* Stored rows:
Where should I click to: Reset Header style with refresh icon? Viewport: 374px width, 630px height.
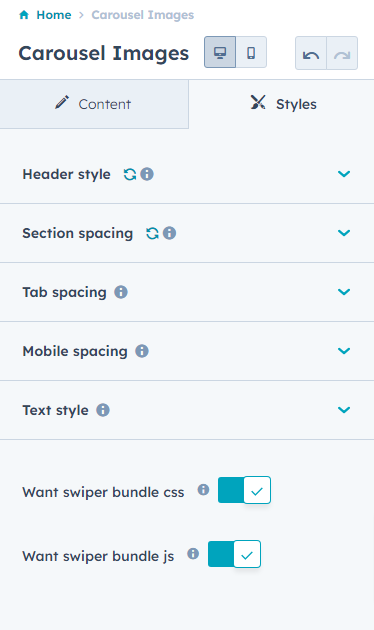pyautogui.click(x=129, y=174)
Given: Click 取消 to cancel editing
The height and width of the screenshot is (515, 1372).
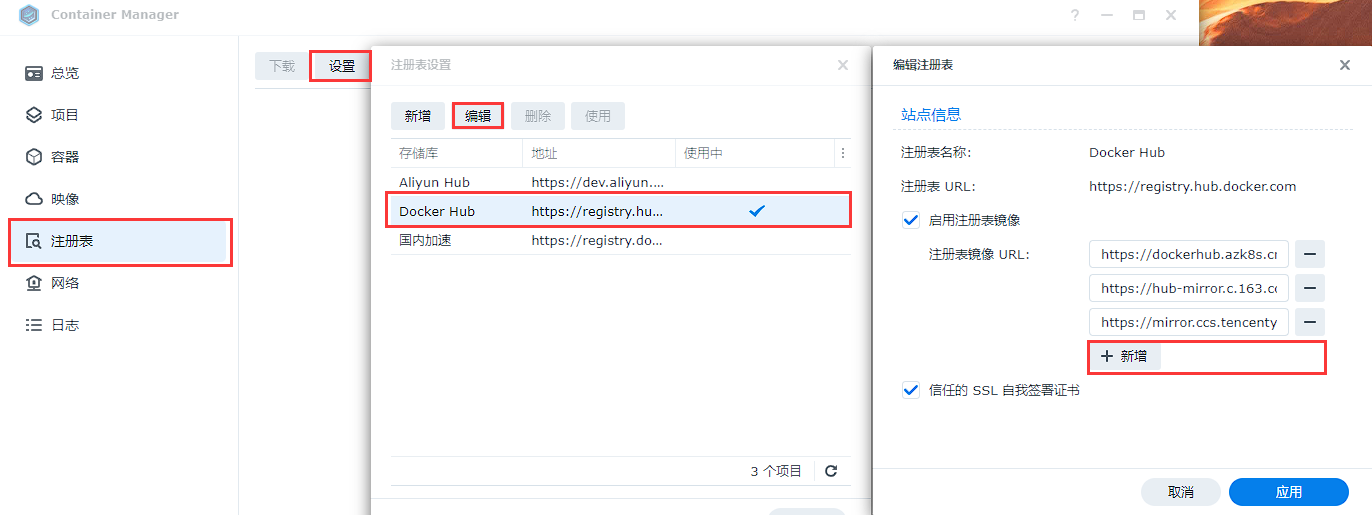Looking at the screenshot, I should click(x=1180, y=492).
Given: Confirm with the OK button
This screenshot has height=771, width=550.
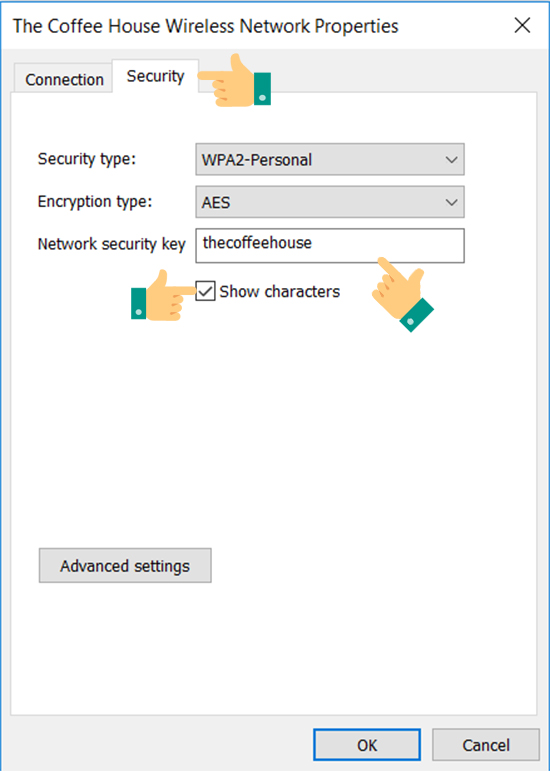Looking at the screenshot, I should click(x=367, y=745).
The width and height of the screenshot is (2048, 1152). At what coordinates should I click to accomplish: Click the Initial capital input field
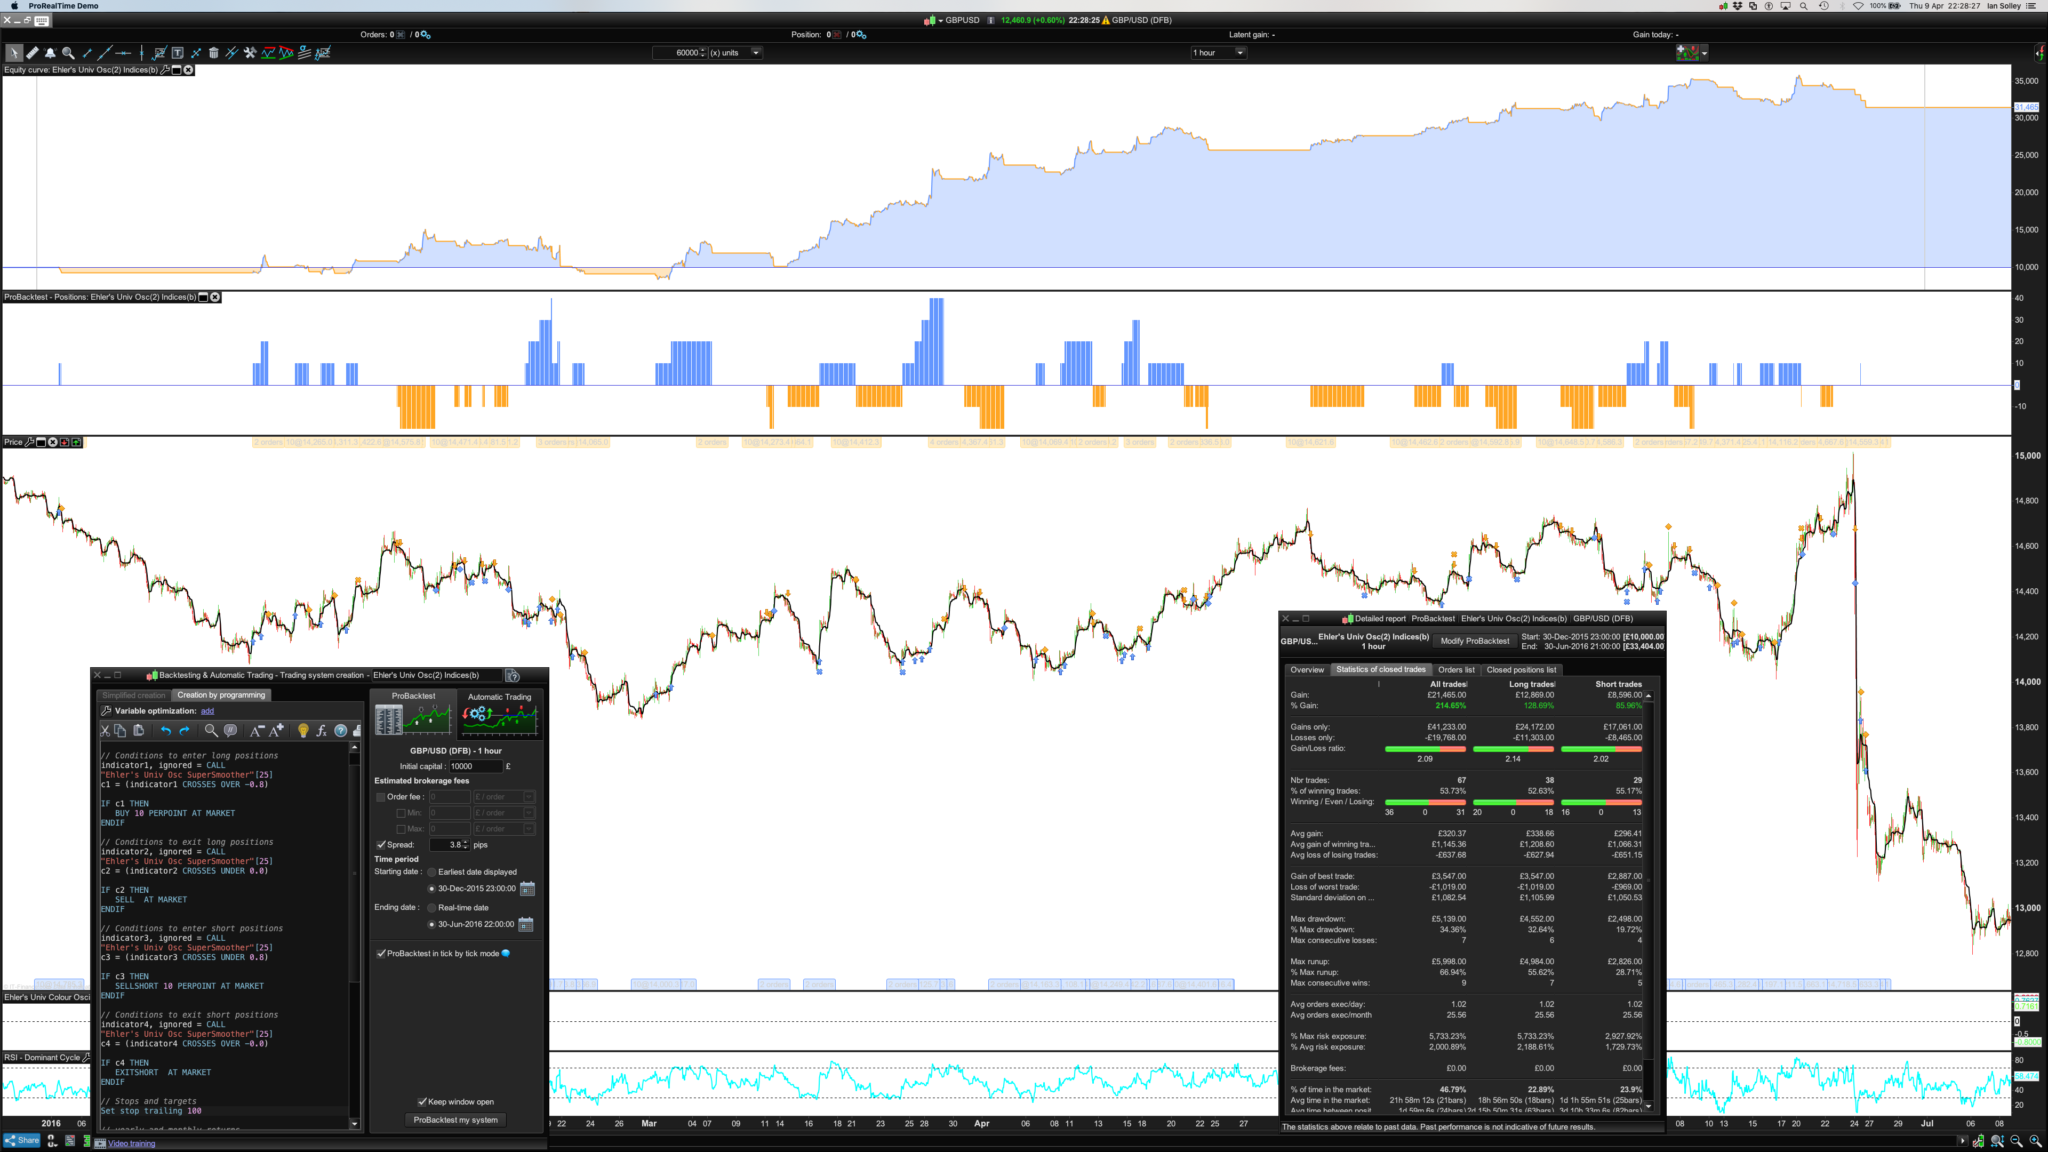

* Task goal:
Render the lines of the rows as a numbered list, leaving out any blank lines and omitting the pictures.

* Final answer:
1. Where should I click to: Reset Header style with refresh icon? Viewport: 374px width, 630px height.
2. pyautogui.click(x=129, y=174)
3. Given: Click 取消 to cancel editing
4. The height and width of the screenshot is (515, 1372).
5. Looking at the screenshot, I should click(x=1180, y=492).
6. Given: Confirm with the OK button
7. This screenshot has height=771, width=550.
8. Looking at the screenshot, I should click(x=367, y=745).
9. The width and height of the screenshot is (2048, 1152). At what coordinates should I click to accomplish: Click the Initial capital input field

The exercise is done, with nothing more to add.